- Work instructions:
Copy out, word for word, the items from the line with "Click the help question mark icon" to the line with "[x=91, y=296]", both lines included.

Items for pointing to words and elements
_ _ _ _ _ _ _

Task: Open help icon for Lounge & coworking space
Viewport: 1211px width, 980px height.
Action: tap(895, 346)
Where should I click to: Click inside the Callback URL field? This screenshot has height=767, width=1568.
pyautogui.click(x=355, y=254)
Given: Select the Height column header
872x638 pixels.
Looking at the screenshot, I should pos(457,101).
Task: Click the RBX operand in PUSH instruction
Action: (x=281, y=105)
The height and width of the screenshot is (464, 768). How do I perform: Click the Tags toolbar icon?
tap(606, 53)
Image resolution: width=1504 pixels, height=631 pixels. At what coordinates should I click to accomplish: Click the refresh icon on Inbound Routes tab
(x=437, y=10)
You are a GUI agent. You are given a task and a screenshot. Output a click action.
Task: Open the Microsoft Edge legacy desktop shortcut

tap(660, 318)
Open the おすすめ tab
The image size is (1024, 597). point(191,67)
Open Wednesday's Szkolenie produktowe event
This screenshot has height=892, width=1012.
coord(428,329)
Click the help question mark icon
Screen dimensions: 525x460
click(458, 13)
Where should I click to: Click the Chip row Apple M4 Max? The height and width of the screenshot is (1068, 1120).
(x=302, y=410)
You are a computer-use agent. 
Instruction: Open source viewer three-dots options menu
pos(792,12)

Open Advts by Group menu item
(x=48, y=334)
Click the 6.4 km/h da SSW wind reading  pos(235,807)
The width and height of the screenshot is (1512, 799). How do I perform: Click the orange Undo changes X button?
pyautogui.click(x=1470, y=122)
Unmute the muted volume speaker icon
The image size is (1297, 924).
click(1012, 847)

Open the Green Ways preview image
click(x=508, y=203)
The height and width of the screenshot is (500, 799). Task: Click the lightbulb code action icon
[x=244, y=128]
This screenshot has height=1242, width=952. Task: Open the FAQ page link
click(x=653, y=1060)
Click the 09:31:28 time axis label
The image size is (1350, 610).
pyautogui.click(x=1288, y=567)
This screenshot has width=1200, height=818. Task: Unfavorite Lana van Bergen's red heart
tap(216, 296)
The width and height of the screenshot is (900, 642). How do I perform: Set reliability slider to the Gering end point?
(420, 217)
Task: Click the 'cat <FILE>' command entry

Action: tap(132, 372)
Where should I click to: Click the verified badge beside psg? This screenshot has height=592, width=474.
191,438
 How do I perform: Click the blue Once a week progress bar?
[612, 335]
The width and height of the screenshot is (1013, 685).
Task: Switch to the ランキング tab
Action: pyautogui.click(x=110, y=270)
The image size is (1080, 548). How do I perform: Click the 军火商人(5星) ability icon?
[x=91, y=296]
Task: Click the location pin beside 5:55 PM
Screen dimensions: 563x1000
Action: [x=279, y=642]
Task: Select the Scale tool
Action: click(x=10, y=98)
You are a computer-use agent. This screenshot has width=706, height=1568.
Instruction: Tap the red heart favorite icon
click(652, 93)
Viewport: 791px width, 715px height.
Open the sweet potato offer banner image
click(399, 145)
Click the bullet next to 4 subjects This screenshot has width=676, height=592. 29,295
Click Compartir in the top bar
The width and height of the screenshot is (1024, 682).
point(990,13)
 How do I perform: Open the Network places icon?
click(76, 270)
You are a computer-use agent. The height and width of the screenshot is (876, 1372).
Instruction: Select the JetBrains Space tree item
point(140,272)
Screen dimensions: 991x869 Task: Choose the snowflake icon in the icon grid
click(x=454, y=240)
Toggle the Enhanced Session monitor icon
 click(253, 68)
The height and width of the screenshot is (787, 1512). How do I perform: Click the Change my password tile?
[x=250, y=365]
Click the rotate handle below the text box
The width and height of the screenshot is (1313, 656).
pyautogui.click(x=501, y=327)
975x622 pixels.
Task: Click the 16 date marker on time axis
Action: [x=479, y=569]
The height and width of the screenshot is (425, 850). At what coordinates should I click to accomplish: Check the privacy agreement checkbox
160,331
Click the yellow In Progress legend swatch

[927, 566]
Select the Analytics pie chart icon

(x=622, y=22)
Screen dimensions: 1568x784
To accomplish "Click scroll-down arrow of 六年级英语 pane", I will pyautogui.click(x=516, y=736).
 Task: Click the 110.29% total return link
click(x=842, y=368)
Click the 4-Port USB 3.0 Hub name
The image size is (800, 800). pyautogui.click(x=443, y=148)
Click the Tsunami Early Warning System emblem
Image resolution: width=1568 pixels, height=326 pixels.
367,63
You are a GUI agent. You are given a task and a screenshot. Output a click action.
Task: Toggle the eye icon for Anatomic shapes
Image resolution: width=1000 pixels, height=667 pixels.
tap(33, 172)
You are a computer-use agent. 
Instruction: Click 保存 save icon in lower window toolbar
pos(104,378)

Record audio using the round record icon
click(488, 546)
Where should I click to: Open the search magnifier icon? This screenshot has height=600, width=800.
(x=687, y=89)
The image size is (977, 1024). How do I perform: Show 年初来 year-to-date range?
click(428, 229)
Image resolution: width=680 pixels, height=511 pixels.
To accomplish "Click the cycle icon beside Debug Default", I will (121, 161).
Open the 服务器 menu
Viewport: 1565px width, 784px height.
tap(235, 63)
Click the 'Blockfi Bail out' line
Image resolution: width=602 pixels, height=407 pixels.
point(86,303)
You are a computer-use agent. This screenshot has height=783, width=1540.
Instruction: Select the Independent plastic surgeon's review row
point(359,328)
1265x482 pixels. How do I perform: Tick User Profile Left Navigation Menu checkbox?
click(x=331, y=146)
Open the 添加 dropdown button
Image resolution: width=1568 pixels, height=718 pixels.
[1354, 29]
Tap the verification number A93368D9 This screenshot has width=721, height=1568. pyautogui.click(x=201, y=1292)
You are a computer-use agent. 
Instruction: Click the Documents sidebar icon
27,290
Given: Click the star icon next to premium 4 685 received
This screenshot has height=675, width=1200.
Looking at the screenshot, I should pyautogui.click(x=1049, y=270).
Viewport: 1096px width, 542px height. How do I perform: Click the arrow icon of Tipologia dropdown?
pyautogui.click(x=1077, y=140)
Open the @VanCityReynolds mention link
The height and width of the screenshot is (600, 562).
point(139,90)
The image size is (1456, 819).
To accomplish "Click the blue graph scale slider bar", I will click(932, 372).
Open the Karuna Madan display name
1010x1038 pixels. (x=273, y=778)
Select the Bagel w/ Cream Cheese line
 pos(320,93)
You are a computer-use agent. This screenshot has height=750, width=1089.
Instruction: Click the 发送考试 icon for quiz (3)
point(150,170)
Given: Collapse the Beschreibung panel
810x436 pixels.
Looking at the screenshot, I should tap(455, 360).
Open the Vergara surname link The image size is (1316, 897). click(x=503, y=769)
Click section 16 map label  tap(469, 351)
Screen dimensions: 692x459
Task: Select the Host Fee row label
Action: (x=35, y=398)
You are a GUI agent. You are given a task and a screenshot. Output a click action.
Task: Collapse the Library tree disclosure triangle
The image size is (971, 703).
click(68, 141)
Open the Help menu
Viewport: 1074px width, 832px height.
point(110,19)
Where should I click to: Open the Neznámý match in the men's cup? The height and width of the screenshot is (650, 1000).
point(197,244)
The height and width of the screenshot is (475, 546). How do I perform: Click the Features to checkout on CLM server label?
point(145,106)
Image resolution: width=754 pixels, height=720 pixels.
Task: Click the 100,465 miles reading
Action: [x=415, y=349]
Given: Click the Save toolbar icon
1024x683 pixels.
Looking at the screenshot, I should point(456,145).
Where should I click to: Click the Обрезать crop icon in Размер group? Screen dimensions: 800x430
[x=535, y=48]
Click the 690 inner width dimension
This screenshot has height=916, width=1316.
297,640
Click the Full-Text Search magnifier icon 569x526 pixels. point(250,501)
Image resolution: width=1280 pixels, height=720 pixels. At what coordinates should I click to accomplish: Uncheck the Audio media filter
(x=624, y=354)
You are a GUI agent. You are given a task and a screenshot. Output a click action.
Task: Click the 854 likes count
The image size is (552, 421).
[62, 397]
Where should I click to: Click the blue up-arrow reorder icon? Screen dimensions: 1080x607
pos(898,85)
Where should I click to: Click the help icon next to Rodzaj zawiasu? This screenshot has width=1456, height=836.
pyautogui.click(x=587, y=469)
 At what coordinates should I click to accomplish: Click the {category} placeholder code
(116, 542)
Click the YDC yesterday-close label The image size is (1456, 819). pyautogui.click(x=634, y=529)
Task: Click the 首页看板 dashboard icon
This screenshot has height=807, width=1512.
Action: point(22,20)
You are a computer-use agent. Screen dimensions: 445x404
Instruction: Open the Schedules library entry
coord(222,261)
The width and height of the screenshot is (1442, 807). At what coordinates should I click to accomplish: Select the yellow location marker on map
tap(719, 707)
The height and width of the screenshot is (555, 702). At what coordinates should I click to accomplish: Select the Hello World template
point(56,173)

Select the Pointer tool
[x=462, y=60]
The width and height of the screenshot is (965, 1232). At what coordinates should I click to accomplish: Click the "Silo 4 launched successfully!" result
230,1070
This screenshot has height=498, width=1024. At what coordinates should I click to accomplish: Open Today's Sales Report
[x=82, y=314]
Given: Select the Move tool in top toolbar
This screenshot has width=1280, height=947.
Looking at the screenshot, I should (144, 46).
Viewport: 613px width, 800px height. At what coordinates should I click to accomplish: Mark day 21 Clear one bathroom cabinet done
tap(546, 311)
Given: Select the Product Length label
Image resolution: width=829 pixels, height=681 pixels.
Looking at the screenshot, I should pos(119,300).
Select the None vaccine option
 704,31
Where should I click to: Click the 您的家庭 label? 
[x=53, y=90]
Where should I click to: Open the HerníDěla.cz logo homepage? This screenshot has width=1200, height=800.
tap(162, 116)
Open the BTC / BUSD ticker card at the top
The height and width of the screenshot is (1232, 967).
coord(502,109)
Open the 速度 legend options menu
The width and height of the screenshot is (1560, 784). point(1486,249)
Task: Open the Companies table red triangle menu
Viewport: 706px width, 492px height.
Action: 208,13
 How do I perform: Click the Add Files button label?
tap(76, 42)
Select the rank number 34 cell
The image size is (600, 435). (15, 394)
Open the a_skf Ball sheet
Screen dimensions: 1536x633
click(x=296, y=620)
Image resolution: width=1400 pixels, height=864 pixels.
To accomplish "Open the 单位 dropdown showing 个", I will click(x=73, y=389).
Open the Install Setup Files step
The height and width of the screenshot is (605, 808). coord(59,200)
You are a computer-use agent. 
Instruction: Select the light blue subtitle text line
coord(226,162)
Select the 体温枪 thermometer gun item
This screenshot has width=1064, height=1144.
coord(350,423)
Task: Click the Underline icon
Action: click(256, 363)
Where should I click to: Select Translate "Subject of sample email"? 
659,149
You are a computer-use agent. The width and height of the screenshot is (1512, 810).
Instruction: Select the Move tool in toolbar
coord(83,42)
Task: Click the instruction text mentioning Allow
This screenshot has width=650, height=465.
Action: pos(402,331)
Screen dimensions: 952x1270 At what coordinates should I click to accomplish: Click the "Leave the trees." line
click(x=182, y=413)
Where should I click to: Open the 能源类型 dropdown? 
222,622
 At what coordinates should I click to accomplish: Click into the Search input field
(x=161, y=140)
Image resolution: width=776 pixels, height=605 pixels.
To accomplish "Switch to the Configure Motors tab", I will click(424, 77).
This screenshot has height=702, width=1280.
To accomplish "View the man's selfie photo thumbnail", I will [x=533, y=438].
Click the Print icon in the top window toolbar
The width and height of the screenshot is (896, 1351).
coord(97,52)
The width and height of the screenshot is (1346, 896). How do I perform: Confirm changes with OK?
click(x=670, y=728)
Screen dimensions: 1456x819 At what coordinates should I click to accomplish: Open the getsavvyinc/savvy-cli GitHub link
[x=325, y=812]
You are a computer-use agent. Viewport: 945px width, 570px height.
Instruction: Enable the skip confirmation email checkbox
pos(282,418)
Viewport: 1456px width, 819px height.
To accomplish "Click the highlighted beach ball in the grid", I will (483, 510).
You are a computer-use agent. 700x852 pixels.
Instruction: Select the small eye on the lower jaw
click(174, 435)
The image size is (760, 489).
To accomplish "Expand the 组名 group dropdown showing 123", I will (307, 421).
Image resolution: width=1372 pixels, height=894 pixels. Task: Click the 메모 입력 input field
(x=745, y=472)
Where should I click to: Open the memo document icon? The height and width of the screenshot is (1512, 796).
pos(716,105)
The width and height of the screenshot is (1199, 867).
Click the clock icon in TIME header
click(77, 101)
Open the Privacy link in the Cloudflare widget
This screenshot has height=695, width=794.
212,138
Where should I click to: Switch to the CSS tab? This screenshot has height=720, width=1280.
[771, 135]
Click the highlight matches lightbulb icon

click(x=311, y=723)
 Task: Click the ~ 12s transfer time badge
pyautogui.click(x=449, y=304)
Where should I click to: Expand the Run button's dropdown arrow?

_ _ _ _ _ _ _

- Answer to this problem:
Click the help question mark icon
Screen dimensions: 525x460
click(458, 13)
Where should I click to: Click the Chip row Apple M4 Max? The height and width of the screenshot is (1068, 1120).
(x=302, y=410)
You are a computer-use agent. 
Instruction: Open source viewer three-dots options menu
pos(792,12)

Open Advts by Group menu item
(x=48, y=334)
Click the 6.4 km/h da SSW wind reading  pos(235,807)
The width and height of the screenshot is (1512, 799). How do I perform: Click the orange Undo changes X button?
pyautogui.click(x=1470, y=122)
Unmute the muted volume speaker icon
The image size is (1297, 924).
click(1012, 847)

Open the Green Ways preview image
click(x=508, y=203)
The height and width of the screenshot is (500, 799). Task: Click the lightbulb code action icon
[x=244, y=128]
This screenshot has height=1242, width=952. Task: Open the FAQ page link
click(x=653, y=1060)
Click the 09:31:28 time axis label
The image size is (1350, 610).
pyautogui.click(x=1288, y=567)
This screenshot has width=1200, height=818. Task: Unfavorite Lana van Bergen's red heart
tap(216, 296)
The width and height of the screenshot is (900, 642). How do I perform: Set reliability slider to the Gering end point?
(420, 217)
Task: Click the 'cat <FILE>' command entry

Action: tap(132, 372)
Where should I click to: Click the verified badge beside psg? This screenshot has height=592, width=474.
191,438
 How do I perform: Click the blue Once a week progress bar?
[612, 335]
The width and height of the screenshot is (1013, 685).
Task: Switch to the ランキング tab
Action: pyautogui.click(x=110, y=270)
The image size is (1080, 548). How do I perform: Click the 军火商人(5星) ability icon?
[x=91, y=296]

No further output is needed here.